Spanning two consecutive weekend periods the workshop will begin on a Friday night with a viewing of a dance performance. The participants will have an opportunity to meet the artists involved and attend a post show discussion. The Saturday and Sunday will include overviews of review principles, writing a review of the performance, shared editing, and re-writing. The two weekends will also include guest speakers on professional reviewing. As well as the written responses to live performance (with the two Friday shows) the workshop will also introduce writing about dance film.

Applicants will submit 2 examples of their writing, published or not, to the editors of RealTime and the Director of Critical Path who will jointly select the workshop participants.


fLiNG Rural retreat - 8 day residency. Mentored relationship with youth dance company. Open to applications

As with the successful 2006 Rural Residency, Critical Path, in partnership with fLiNG Physical Theatre in Bega, will support an independent choreographer to spend a week in Bega in 2007, to undertake creative research. Whilst in Bega, the artist will give a workshop to the fLiNG company members. The quiet time and space of the residency is designed to give the artist a moment of calm and reflection in order to focus upon their practice. A longer term relationship between the choreographer and fLiNG is welcomed. In 2007 Critical Path and fLiNG Physical Theatre will offer a 8 day residency, open to applications.

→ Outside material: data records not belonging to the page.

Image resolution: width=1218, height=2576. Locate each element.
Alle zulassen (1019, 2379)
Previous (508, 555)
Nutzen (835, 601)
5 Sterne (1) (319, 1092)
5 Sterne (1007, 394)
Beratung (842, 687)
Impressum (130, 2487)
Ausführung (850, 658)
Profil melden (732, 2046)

More information – www.sear.org.au/fling1.0.html


Looks like Dance/Sounds Like Dance - A series of 5 mentored/curated nites.
Sunday evenings June- November


Looks like Dance/Sounds like Dance will provide a supportive framework for opening up creative and critical exchange to assist in development of practices and provide an occasion to share work. In conversations with choreographers working in and around Critical Path, there is an often articulated need for furthering opportunities for informal conversation and discussion around practice and research. As a response to this reoccurring concern, Critical Path will invite 5 artists, to bring a variety of approaches and attitudes to the brief. Each artist will curate an informal program, involving other artists, thereby mentoring a small group of artists through the process, to be held on a series of Sunday evenings in the 2nd half of 2007.

Each evening will take a diverse form and have a specific focus, as agreed on between the invited artist and the Director. Some areas for discussion already discussed include dramaturgy and dance, improvisation processes, performer/audience interaction, and a continuing conversation about research models. Critical Path anticipates that these nights will provide an opportunity for much needed lively debate, enthusiastic, passionate and intense dialogue, will offer a thoughtful, far-ranging critical exchange and encourage networking and building of community.